--- start Raw records ---

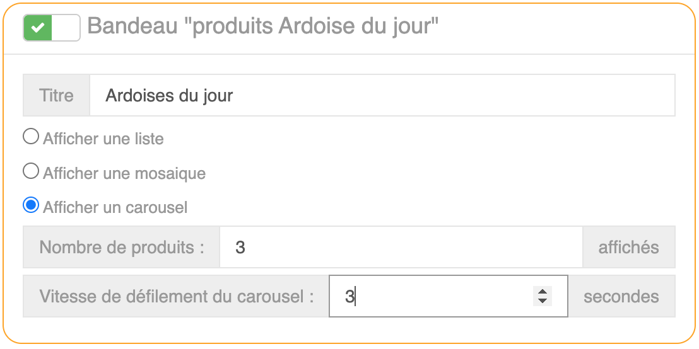The image size is (699, 349).
Task: Select the "Afficher une liste" radio button
Action: 30,137
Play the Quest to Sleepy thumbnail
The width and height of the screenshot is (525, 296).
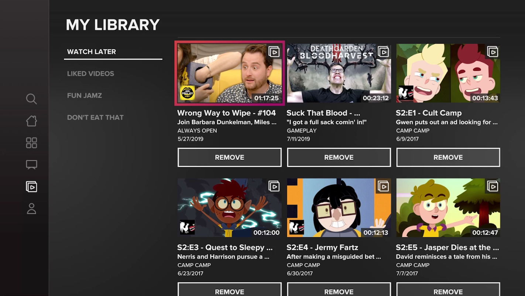click(230, 208)
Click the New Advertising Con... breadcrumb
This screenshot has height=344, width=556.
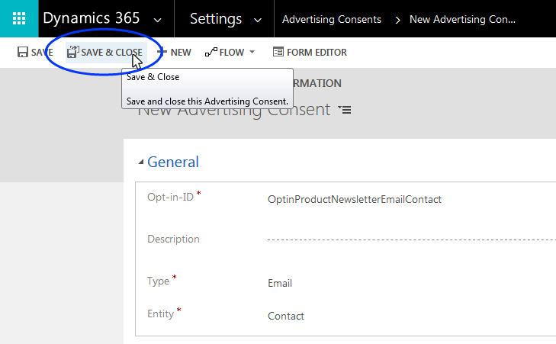pyautogui.click(x=462, y=20)
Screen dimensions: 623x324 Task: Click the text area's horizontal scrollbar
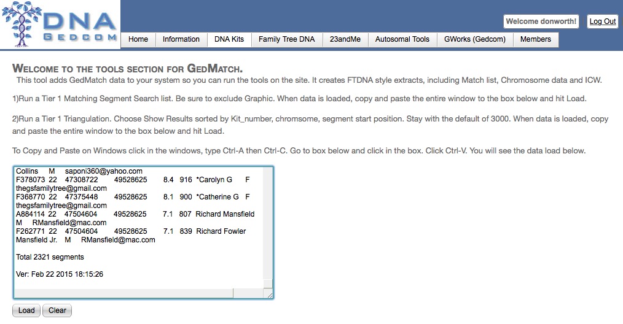[138, 294]

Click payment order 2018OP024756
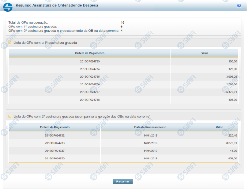[90, 84]
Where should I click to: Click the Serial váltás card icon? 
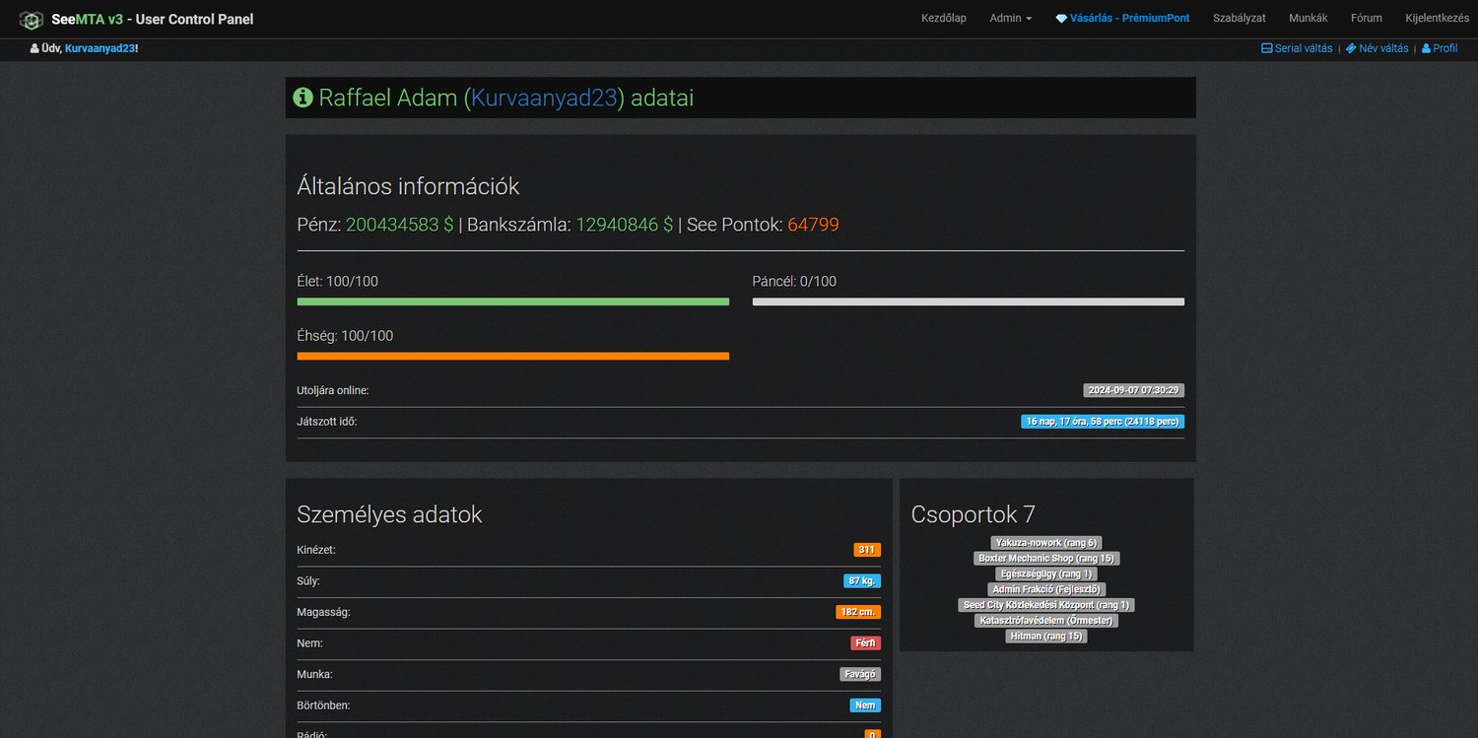pyautogui.click(x=1267, y=48)
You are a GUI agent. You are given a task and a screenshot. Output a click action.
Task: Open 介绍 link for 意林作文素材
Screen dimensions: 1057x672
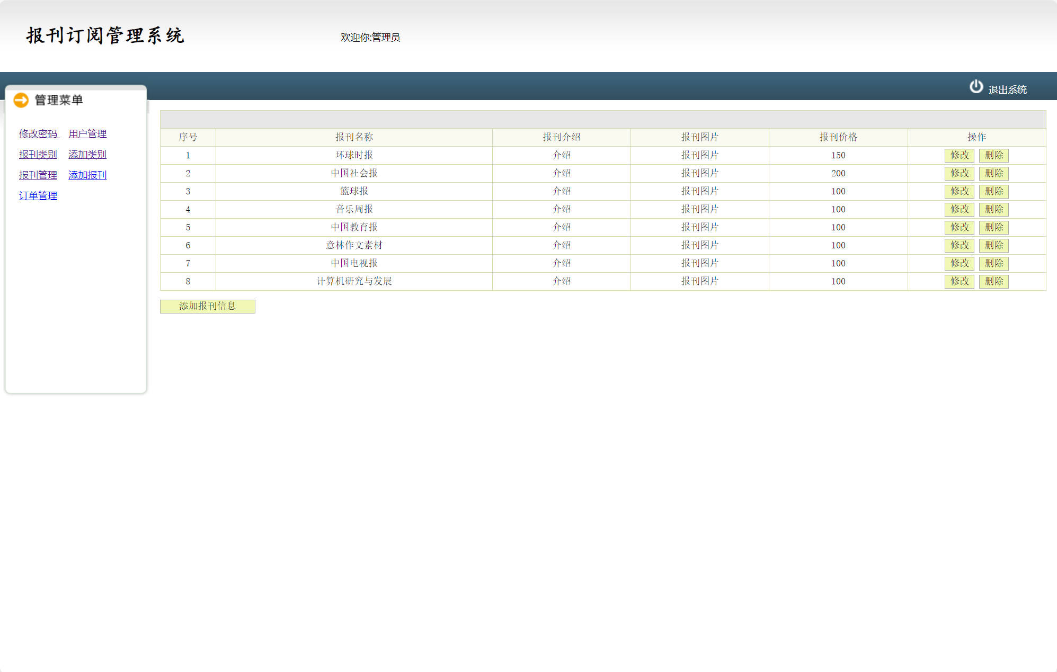[561, 245]
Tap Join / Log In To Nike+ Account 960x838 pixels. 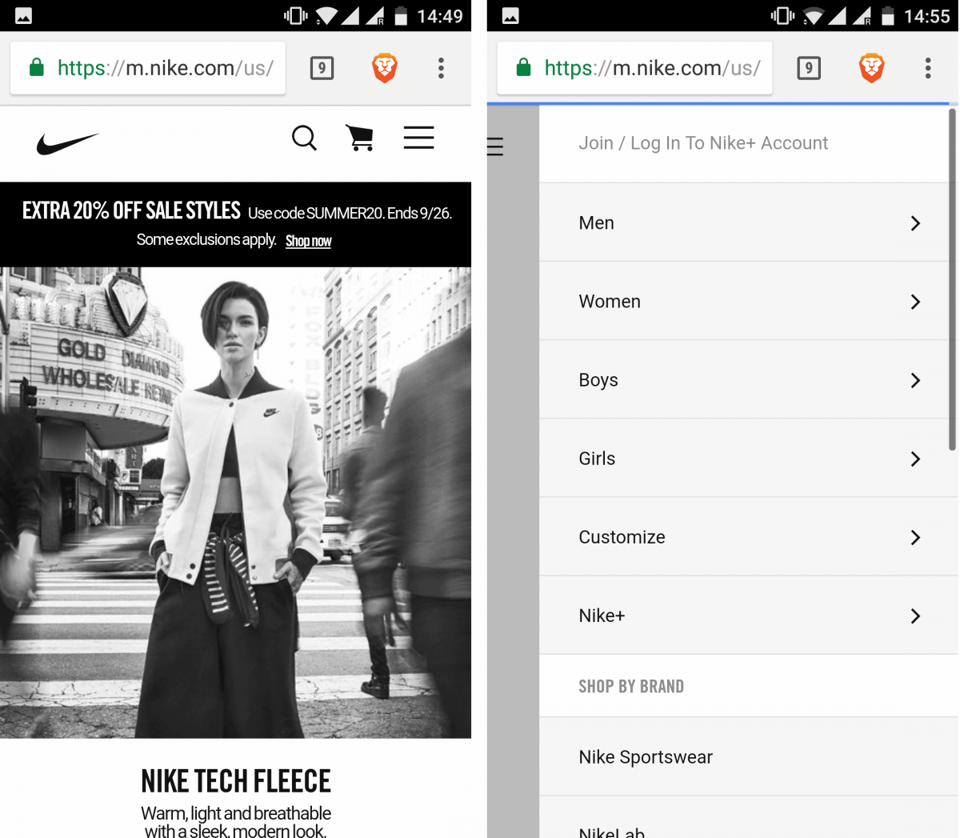point(703,143)
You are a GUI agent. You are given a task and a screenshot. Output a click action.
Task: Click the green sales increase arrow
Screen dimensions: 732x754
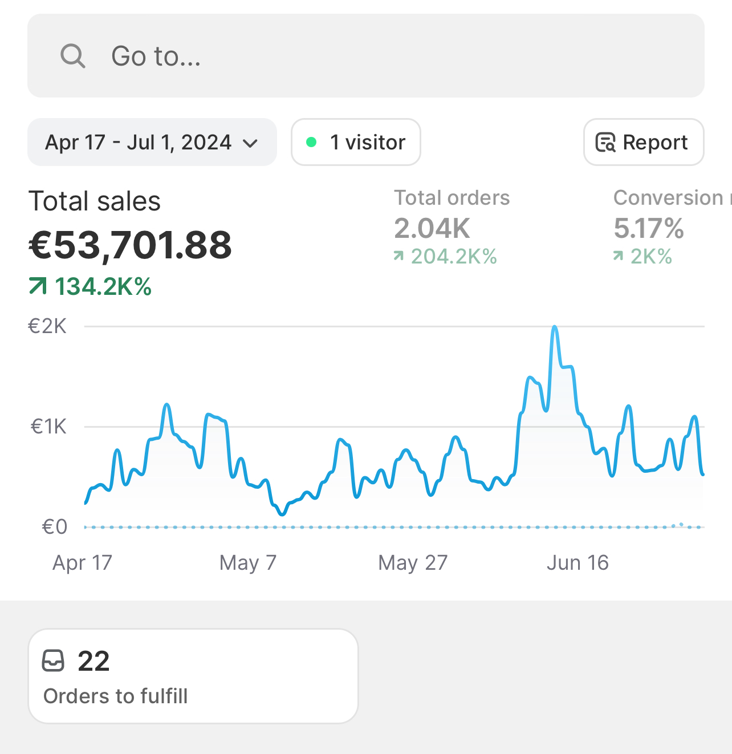coord(38,286)
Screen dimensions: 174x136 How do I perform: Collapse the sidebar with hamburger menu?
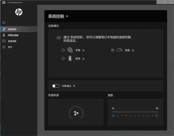pos(4,23)
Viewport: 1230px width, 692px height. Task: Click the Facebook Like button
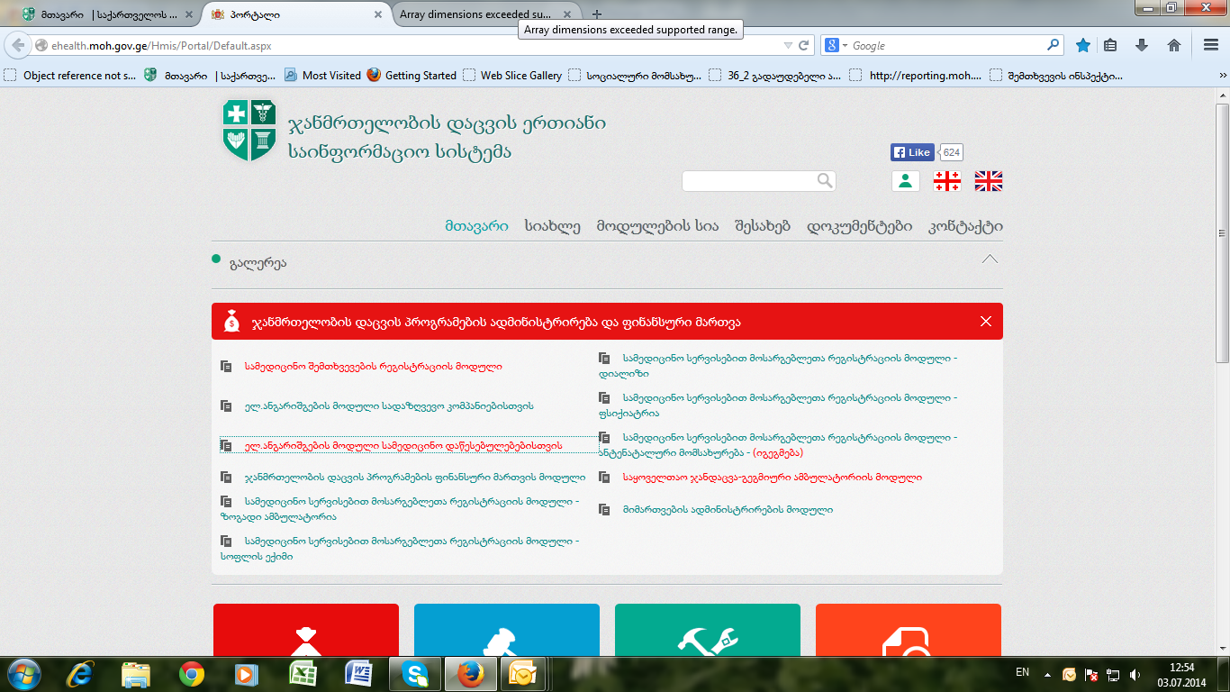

--- end Raw records ---

• _Set problem_
Starting at the beginning of the items and ending with the line that contains "pyautogui.click(x=462, y=20)", copy every line word for word. Leave the pictures out of your copy.

• _The solution_
The image size is (699, 349).
Task: Select the "Afficher une liste" radio button
Action: 30,137
Play the Quest to Sleepy thumbnail
The width and height of the screenshot is (525, 296).
click(230, 208)
Click the New Advertising Con... breadcrumb
This screenshot has height=344, width=556.
pyautogui.click(x=462, y=20)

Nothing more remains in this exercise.